++++ Source data ++++

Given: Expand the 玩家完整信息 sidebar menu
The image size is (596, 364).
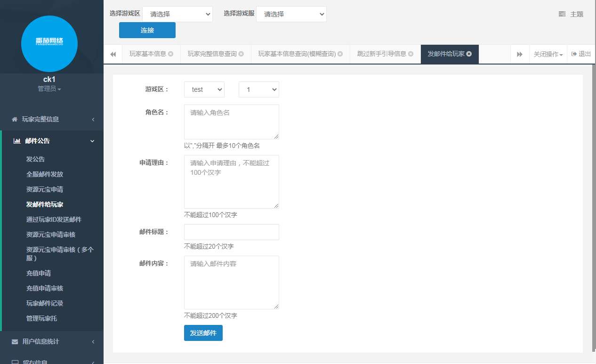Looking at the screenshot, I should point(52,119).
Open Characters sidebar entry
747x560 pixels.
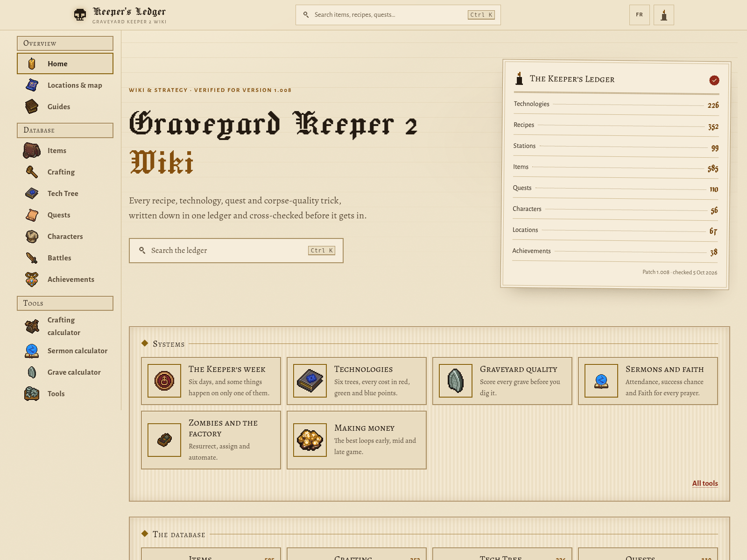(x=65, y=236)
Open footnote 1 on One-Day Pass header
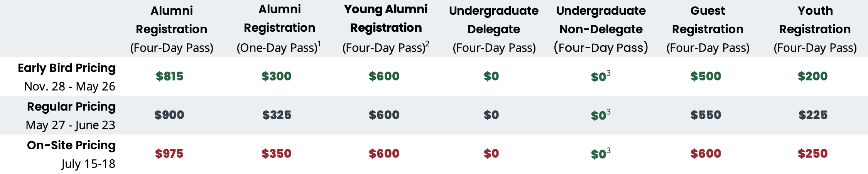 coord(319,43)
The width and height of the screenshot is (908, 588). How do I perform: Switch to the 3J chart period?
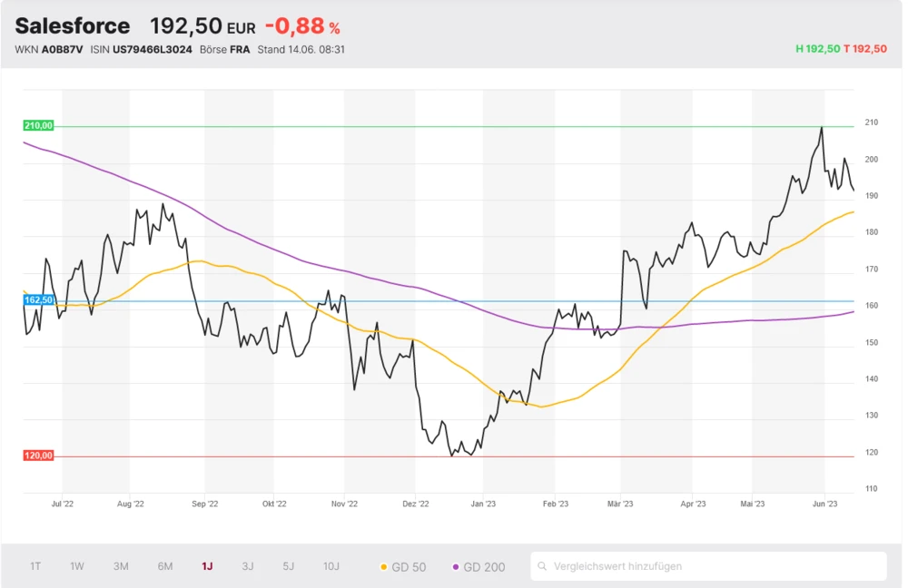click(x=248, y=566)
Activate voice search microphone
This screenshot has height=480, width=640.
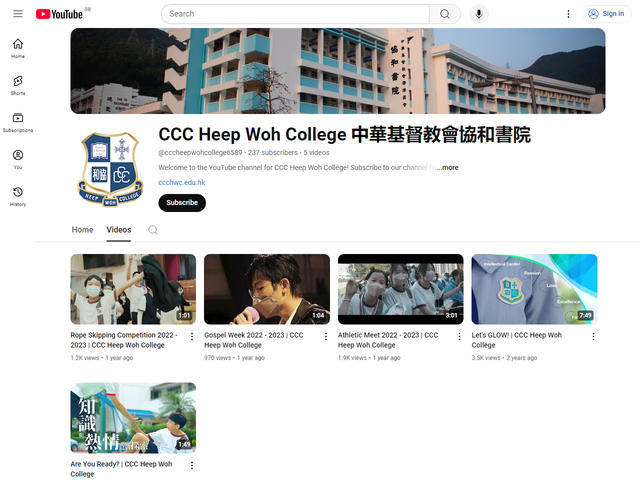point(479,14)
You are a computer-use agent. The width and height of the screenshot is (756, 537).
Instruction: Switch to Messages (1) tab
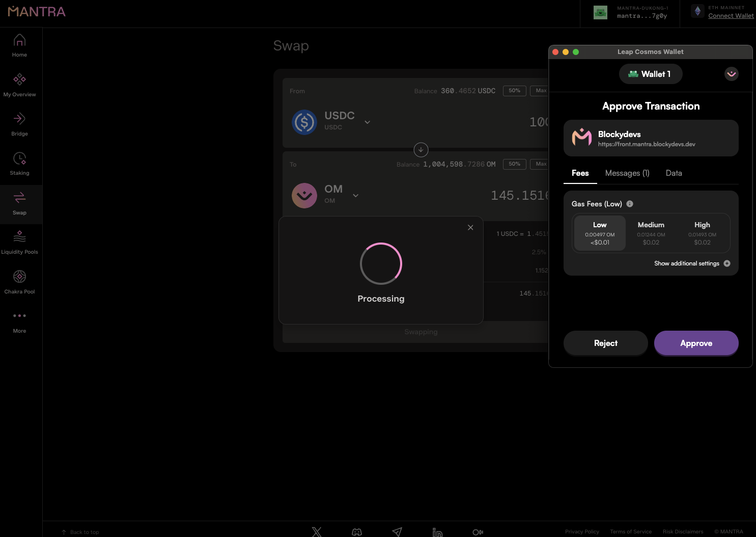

++++
++++ Source data ++++

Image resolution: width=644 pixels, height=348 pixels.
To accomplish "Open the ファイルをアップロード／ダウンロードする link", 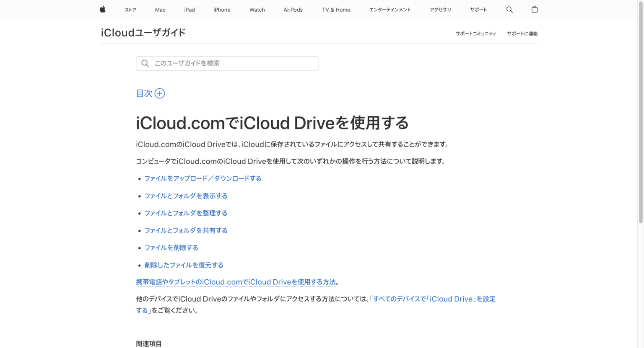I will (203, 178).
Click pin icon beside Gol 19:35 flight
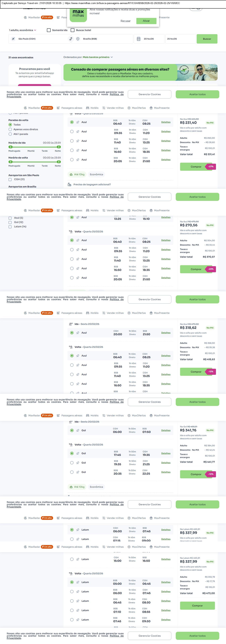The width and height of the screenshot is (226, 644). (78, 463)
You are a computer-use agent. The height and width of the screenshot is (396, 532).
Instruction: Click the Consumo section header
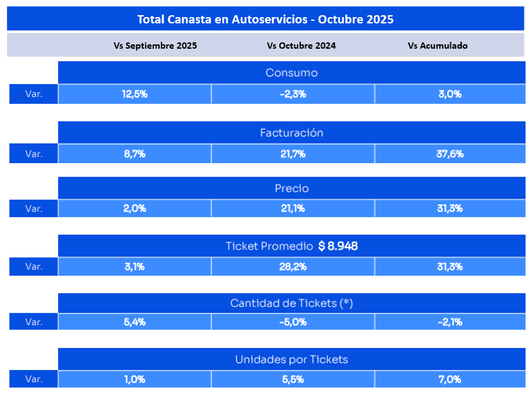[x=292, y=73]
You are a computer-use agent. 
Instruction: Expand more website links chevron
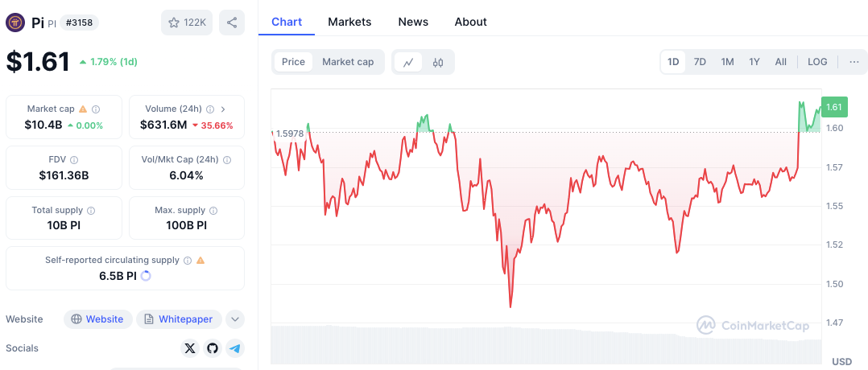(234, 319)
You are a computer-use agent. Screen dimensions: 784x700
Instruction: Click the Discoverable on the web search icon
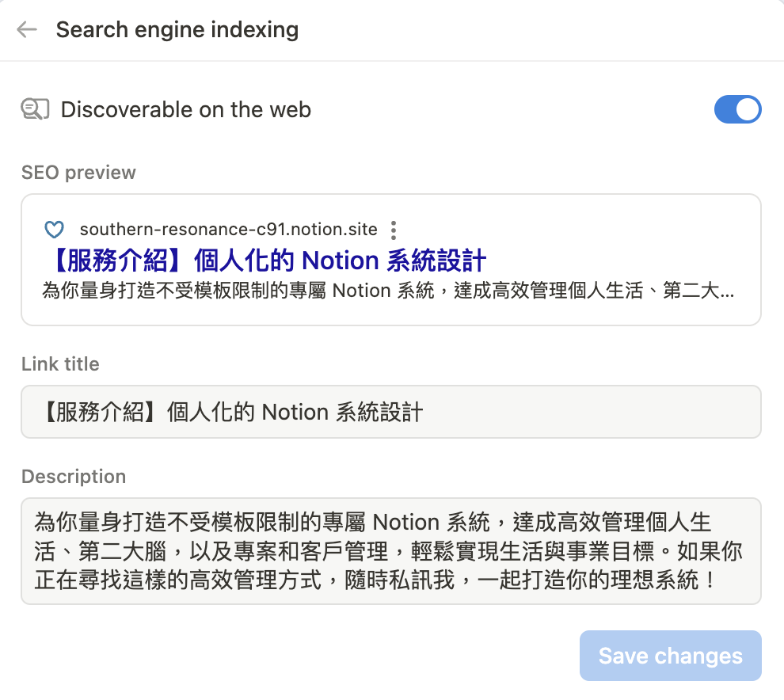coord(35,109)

++++
++++ Source data ++++

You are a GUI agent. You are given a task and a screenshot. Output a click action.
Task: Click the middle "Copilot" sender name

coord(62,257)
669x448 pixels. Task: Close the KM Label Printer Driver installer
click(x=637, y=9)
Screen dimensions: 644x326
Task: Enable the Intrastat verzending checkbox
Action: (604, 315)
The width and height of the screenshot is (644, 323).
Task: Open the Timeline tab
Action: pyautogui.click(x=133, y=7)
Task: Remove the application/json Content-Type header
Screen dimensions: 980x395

++++

### About this exercise
Within the listing above, print exactly the stretch beginning at the line that contains "Given: Expand the 玩家完整信息 sidebar menu" and finishing at the line that contains "Instruction: Switch to Messages (1) tab", ends kept, pictures left out, and nothing more.

### Result for this task
Given: Expand the 玩家完整信息 sidebar menu
The image size is (596, 364).
Looking at the screenshot, I should point(52,119).
Open Characters sidebar entry
747x560 pixels.
(x=65, y=236)
Open footnote 1 on One-Day Pass header
 coord(319,43)
The width and height of the screenshot is (908, 588). How do I perform: Switch to the 3J chart period?
click(x=248, y=566)
Activate voice search microphone
This screenshot has height=480, width=640.
point(479,14)
You are a computer-use agent. The width and height of the screenshot is (756, 537).
Instruction: Switch to Messages (1) tab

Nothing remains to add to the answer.